Shecky Carlson says so:
"(Jim Cramer's) real sin was attacking Obama's economic policies. If he hadn't done that, Stewart never would have gone after him. Stewart's doing Obama's bidding. It's that simple."
No matter that Stewart's been hammering CNBC for over a year. He had to know damn well that Obama was going to win even back then.
But Carlson's rare wit is not limited to his pundit standup. He waxes satirically in his own Washington Post column where he wrote, "Stewart is a player in the national conversation. He seeks to influence politics and policy, and he succeeds. It's time for him to admit that, and be held to the same standards everyone else at his level (including Jim Cramer) lives by."
And what standards are they? Are we talking about the standards that Cramer and Carlson report by? The pul-it-out-of-your-ass standard. How high is that bar ? Or is it the standard that should be expected of the supposedly real news people? Say, like Cramer's CNBC? A comedy show that because it is good at what it does is now responsible to be Meet The Press? Are we now talking CCFNN, the Comedy Central Financial News Network. It's the responsibility of a comedy show to report at the same "level" of investigative journalistic that the real news media is supposed to? Better get Samantha Bee right on it.
It's not to say that satire done well doesn't many times expose the absurdity of our policies and the shenanigans of those behind said policies, but to expect satirists to be held to real investigative standards is just as much of a foolish request as it is to expect a partisan hack like Tucker Carlson to admit that he's a partisan hack.
And if a serious financial channel becomes a joke are they then responsible to relegate a portion of their schedule to serious comedy? Introducing CNBC, the Comedy News Bullshit Channel... again?

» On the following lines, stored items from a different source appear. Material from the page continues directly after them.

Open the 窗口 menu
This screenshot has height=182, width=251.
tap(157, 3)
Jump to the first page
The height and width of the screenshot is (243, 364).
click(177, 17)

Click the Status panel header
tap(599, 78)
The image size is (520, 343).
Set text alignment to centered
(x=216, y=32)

The point is, Tucker Carlson is muy jealous. He has a problem with Stewart not only because Stewart called him for what he was four years ago on CNN's Crossfire, but because Stewart, while a comic, knows that when a bull takes dump it front of the whole world, it can only be called one thing. And that's what the market was unloading on the public long before Cramer and CNBC or most of the media smelled it. Carlson and the rest of good old pundits club stepped into the mess long ago, but refused to call the smell and the clump of dung on the bottom of their shoes for what it was. Now Carlson wants to heap the responsibility of watchdog onto someone who makes his living pointing out foibles. Foibles that are unrecognizable as such to Carlson and his pals.
"Where was Jon Stewart when the bubble was swelling? How many shows did he do on the coming financial collapse? Why didn't he warn us?"

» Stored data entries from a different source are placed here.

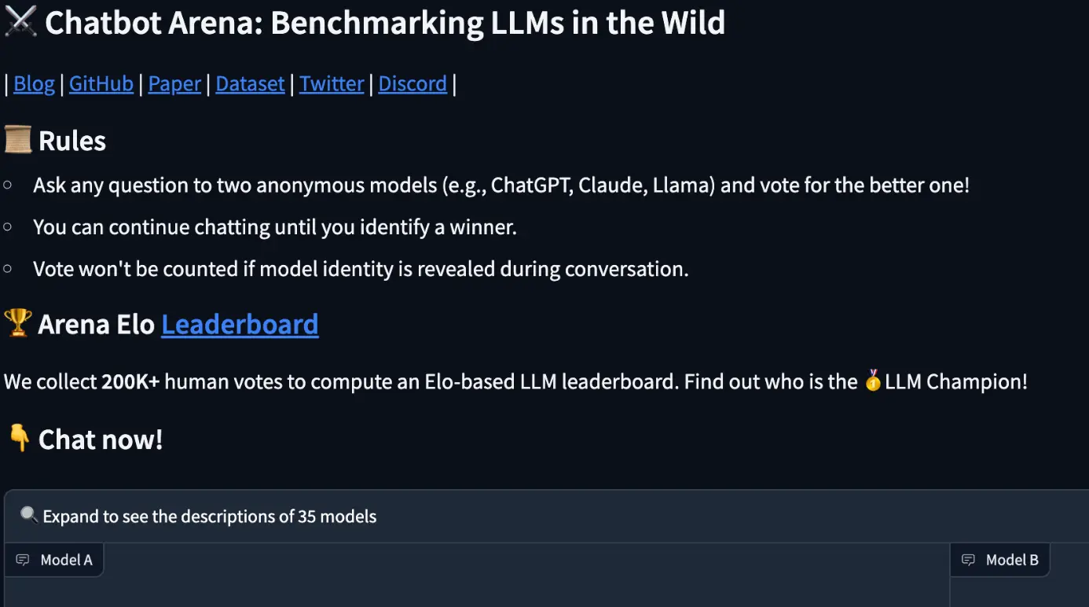This screenshot has width=1089, height=607.
Task: Open the Blog link
Action: point(35,83)
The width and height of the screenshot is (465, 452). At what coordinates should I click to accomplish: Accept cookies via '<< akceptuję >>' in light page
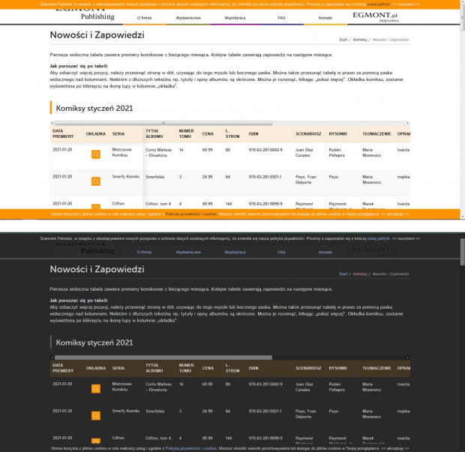398,214
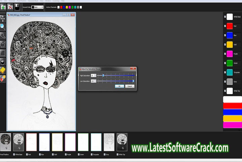Toggle the Red channel checkbox in right panel

coord(225,26)
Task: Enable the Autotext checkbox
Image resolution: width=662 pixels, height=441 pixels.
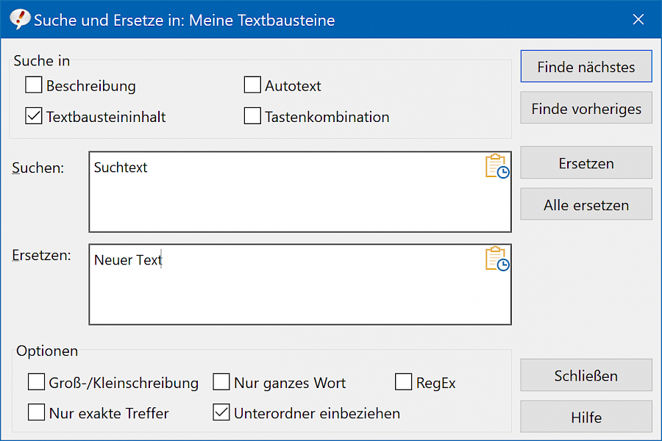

Please. Tucker, if you want to be taken seriously, do your job. The media was held up to ridicule and shot down by a set up and punchline sharpshooter and instead of copping to it, your measure of analysis is to blame the messenger for not doing your job. Your "hack" attack on Stewart makes you look like a fool. Because he leans to what might be considered the political left may be true. But remember...
Just because you're paranoid, doesn't mean there's not someone following you.
Next up to our stage: The Prop Comedy of Mr. Bill O'Reilly.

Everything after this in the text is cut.